§ DESCRIPTION OF THE TASK: List every line in this data where the string "track" occurs.

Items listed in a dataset
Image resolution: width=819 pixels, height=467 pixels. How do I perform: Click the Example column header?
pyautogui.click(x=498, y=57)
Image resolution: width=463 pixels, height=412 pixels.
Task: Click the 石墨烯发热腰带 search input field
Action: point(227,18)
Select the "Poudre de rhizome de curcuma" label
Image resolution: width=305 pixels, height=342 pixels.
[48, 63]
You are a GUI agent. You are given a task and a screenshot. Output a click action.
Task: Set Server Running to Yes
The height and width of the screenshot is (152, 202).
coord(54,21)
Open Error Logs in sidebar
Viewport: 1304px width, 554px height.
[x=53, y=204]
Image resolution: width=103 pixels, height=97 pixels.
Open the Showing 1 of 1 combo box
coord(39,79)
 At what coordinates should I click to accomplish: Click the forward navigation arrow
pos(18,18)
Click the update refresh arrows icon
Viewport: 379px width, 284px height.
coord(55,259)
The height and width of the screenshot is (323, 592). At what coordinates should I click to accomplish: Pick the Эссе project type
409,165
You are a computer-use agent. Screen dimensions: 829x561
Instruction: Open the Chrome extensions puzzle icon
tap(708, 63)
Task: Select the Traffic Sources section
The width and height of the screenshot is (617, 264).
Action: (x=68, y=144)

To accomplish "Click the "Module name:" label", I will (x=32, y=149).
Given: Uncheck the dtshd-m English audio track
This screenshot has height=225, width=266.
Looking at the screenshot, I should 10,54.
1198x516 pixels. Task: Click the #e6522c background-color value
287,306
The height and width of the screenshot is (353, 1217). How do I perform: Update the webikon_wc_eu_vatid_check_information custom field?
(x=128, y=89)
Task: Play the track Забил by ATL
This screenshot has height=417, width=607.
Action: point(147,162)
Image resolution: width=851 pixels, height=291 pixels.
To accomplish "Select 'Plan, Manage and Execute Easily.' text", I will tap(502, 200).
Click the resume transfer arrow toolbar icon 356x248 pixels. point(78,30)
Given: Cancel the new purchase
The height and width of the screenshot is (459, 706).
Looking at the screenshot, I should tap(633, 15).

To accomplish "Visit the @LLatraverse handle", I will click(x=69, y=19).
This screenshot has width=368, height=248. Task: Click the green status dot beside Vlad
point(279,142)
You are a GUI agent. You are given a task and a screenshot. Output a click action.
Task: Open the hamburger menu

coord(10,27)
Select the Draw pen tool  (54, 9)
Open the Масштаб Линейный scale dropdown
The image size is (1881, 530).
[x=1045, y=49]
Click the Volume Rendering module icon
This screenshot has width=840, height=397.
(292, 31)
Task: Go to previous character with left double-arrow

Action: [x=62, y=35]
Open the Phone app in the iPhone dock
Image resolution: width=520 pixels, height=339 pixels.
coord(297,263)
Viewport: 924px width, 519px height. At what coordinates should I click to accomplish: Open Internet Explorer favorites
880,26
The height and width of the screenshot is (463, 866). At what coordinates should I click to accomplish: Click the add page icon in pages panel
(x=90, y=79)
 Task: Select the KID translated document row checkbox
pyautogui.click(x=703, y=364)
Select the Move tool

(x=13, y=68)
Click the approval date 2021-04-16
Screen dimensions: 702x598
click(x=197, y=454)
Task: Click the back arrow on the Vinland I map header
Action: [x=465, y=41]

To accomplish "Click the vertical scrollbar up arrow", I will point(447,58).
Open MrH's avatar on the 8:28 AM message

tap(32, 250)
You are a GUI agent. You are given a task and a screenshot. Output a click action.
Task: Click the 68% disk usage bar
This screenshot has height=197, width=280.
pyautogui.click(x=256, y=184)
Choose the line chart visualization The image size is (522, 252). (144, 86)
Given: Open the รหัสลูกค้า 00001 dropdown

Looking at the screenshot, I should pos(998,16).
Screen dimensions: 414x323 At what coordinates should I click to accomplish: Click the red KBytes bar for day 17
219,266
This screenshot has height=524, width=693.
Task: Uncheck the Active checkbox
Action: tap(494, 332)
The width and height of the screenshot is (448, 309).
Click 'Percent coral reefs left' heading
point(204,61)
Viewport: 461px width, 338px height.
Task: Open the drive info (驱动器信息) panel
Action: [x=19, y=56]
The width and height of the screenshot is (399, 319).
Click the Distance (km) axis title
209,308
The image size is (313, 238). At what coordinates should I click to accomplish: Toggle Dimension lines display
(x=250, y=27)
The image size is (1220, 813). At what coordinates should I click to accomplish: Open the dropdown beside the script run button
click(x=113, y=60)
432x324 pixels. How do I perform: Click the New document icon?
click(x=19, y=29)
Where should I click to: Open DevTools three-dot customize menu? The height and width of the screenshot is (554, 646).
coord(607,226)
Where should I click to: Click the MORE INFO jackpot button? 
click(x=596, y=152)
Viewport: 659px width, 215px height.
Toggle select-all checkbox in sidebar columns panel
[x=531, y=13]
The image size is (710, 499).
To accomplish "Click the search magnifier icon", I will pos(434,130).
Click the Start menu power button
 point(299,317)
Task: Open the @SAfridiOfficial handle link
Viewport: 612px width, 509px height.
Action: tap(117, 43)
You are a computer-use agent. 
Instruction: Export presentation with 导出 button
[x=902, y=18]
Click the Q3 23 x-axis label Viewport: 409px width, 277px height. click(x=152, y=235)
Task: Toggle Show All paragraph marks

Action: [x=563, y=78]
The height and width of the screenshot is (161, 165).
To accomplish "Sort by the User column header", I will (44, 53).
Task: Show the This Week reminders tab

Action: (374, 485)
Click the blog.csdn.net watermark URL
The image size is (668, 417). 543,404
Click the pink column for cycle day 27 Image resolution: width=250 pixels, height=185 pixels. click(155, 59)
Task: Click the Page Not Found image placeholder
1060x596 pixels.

§ SOLUTION:
Given: Uncheck the dtshd-m English audio track
Task: Play the track Забил by ATL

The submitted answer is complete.